(Saved entries)
+ + +

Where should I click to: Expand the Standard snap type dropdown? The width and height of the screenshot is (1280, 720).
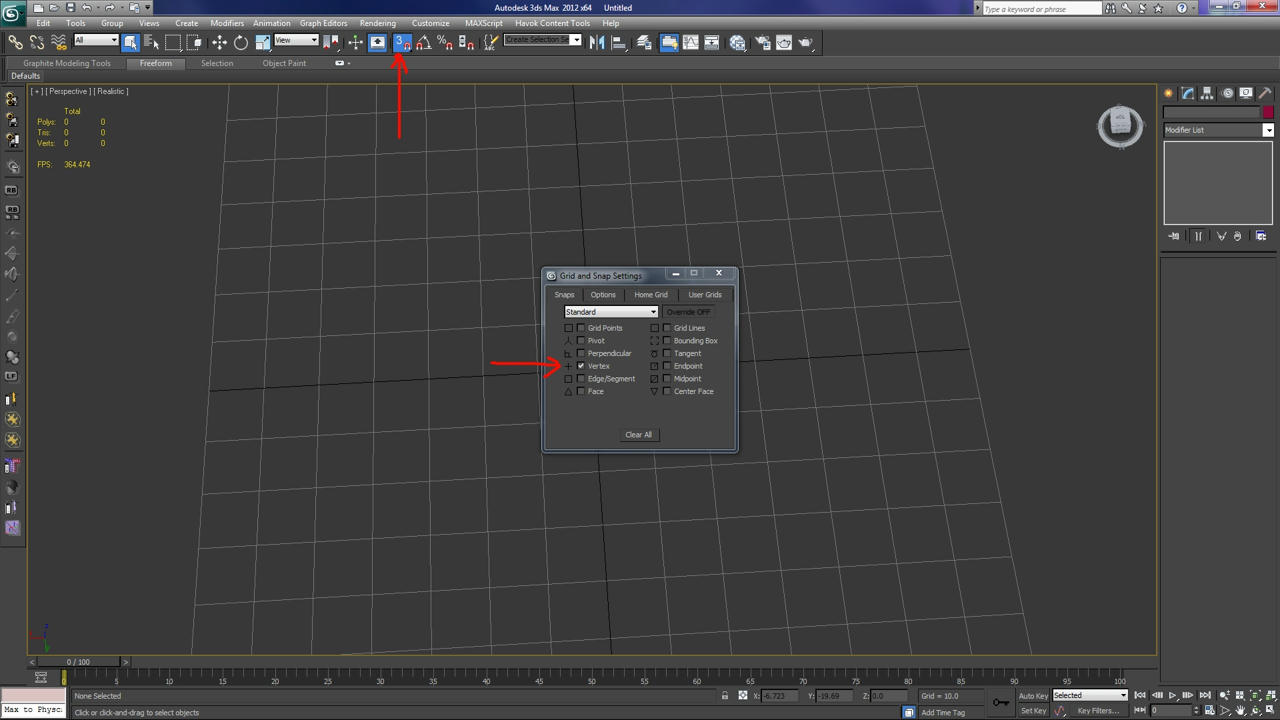point(611,312)
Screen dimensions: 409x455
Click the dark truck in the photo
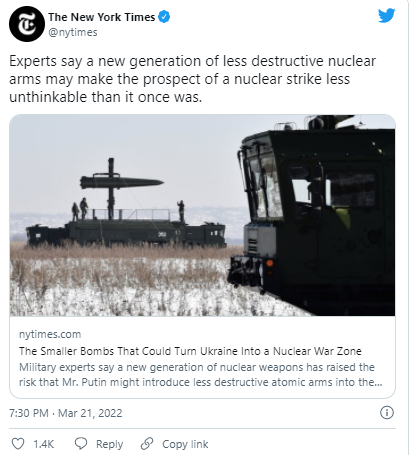click(x=312, y=217)
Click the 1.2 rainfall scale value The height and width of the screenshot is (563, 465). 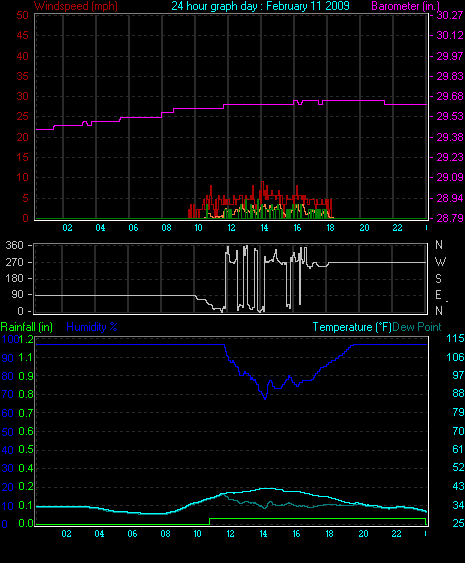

+ + +

→ Your objective: The copy should match the records above exactly, except that pictures are dropped.

→ Response area:
Where should I click to: Expand the Standard snap type dropdown? The width and height of the screenshot is (1280, 720).
point(611,312)
Screen dimensions: 409x455
Click the dark truck in the photo
click(x=312, y=217)
Click the 1.2 rainfall scale value The height and width of the screenshot is (563, 465). 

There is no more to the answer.